2001 Peugeot 206 2.0HDi Eco

Because when we bought it we were young and broke and it costs £30 a year to tax and does easily over 60mpg.

Have had new cars since 2009 when we bought it (207 GTi, Seat Exeo) however, we're back to using this as our main car as we bought our first house together and now we're back to being broke again for a bit 

It's never let us down, done about 200k and honestly, I'd miss it if we ever had to get rid.


----------



## LewisChadwick7 (Aug 22, 2014)

bought my leon fr due to size, space in back/boot (for the bambino) comfort and fuel economy with a bit of poke

bought my fiesta st just because its such a fun little car not the fastest but fun to drive and makes me grin like a cheshire cat when i get it on the twistys!


----------



## Scotty Pro (Nov 12, 2008)

I just have a boring Ford Focus 999cc Ecoboost, nothing fancy like some owners on here 

BUT, I get cheap insurance, cheap road tax, pretty decent MPG, it has a lot of toys and the best bit is it is good to drive, handles brilliantly for a medium size family saloon.
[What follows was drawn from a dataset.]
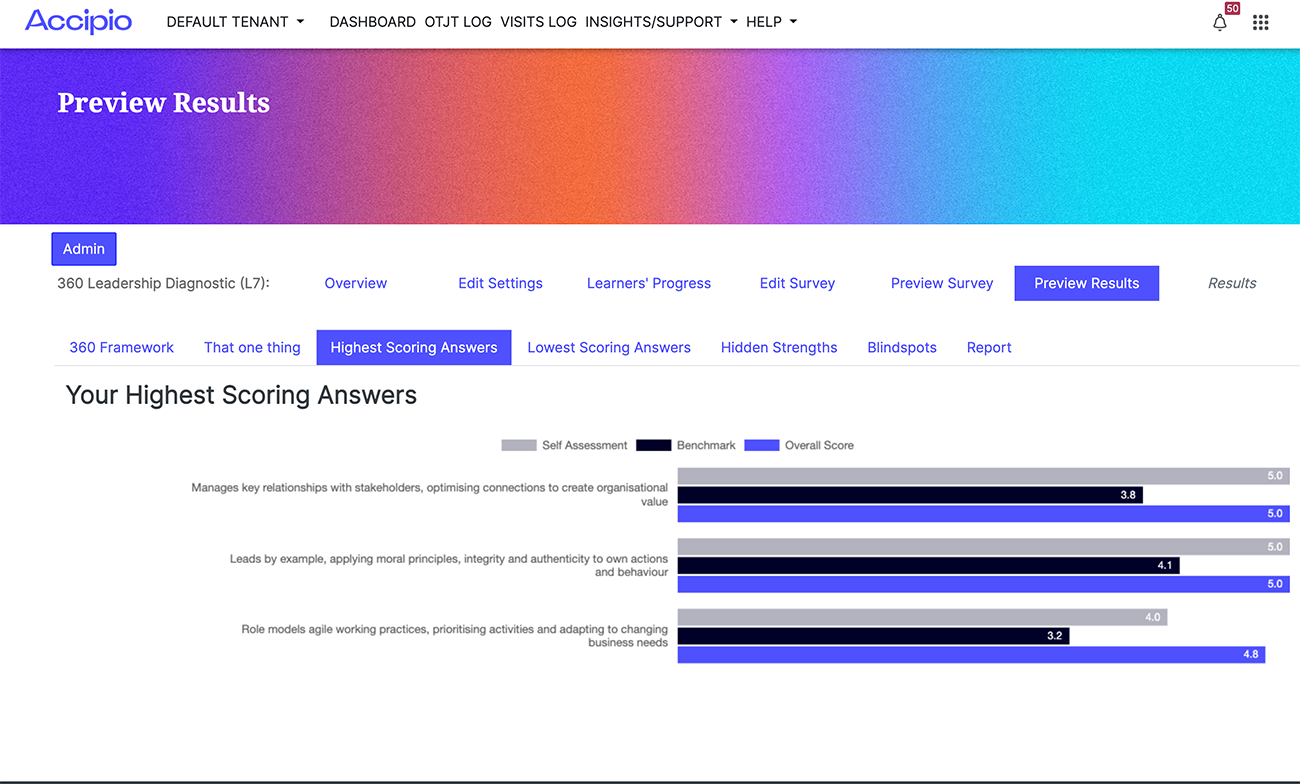Viewport: 1300px width, 784px height.
Task: Toggle the Overall Score legend swatch
Action: (x=761, y=445)
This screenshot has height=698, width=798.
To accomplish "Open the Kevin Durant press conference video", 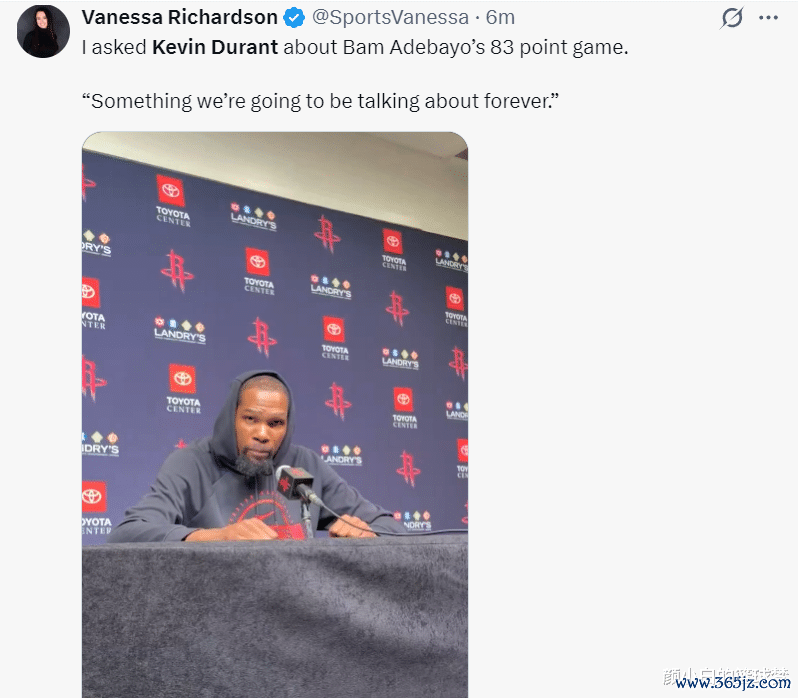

Oh, and the Lunar Sky paintwork comes up a treat :thumb:


----------



## alan hanson (May 21, 2008)

Gtd best looking hatch, bit of go good economy and great toys as standard


----------



## S7ephen j (Nov 9, 2015)

Seat Exeo Saloon 140 CR sport - Because I had 3 door S3 then the wee one arrived , Picked it up over a grand cheaper than market value as well through my work :thumb:


----------



## andy665 (Nov 1, 2005)

Bought the M135i because I knew the chances of being able to have a brand new compact straight 6, RWD compact car was disappearing fast.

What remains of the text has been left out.